* Task brief *
Copy out the lines below word for word, leaving out the pictures.

——

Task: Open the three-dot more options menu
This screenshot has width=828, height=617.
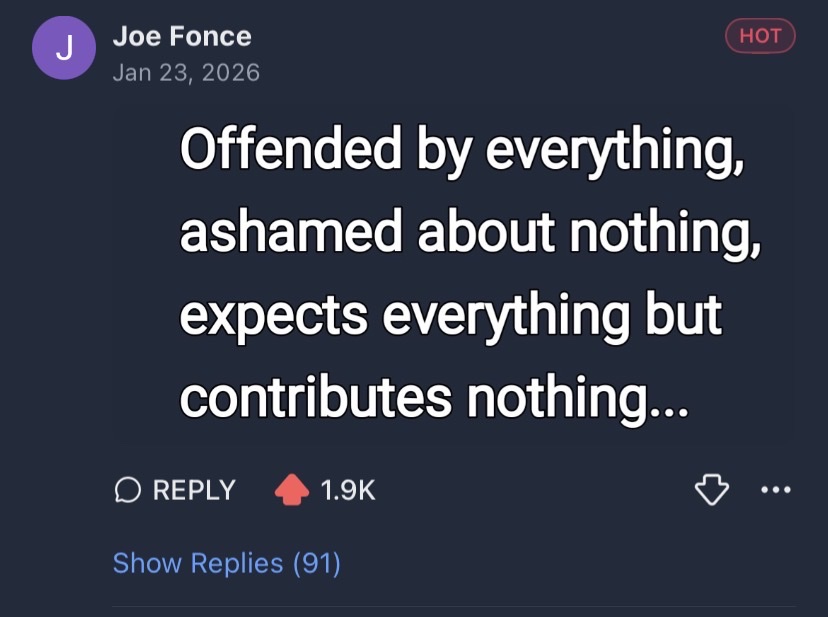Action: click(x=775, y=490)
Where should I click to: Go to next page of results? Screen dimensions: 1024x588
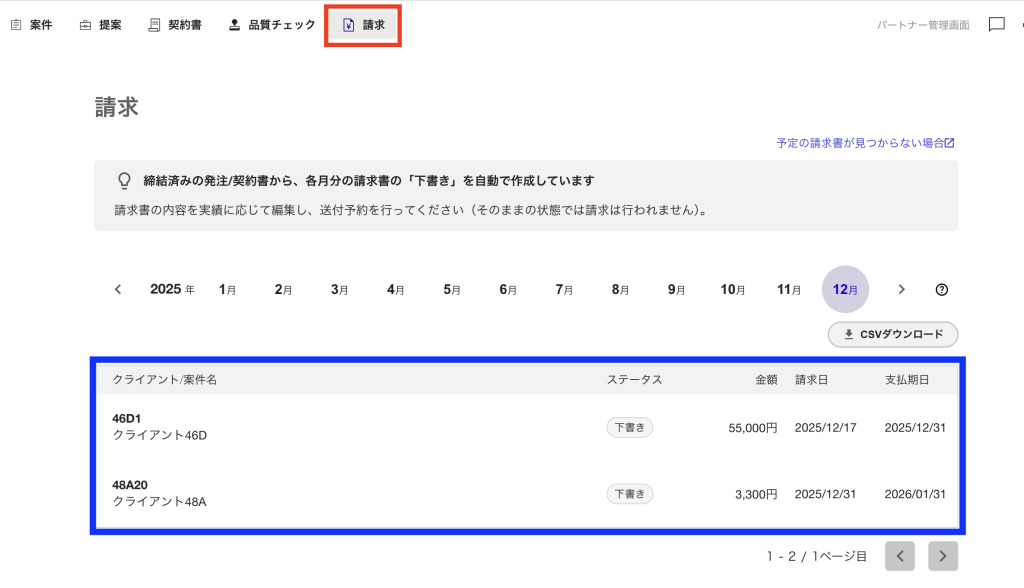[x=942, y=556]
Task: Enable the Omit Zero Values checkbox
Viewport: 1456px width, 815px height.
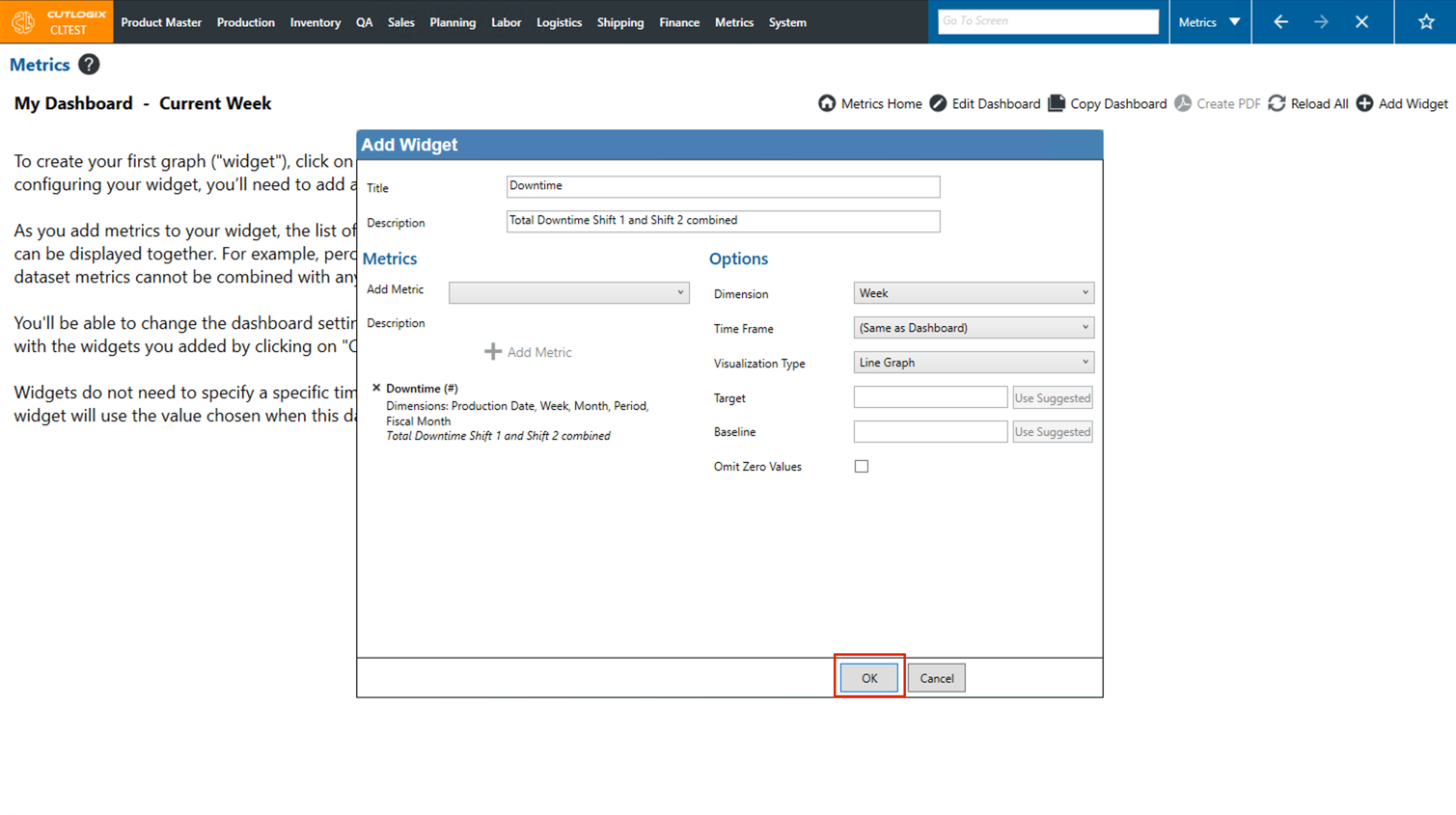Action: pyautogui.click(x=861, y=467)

——

* Right answer *
Task: Open the three-dot more options menu
This screenshot has width=828, height=617.
Action: click(x=775, y=490)
Where should I click to: Go to next page of results? Screen dimensions: 1024x588
[x=942, y=556]
Task: Enable the Omit Zero Values checkbox
Viewport: 1456px width, 815px height.
Action: pyautogui.click(x=861, y=467)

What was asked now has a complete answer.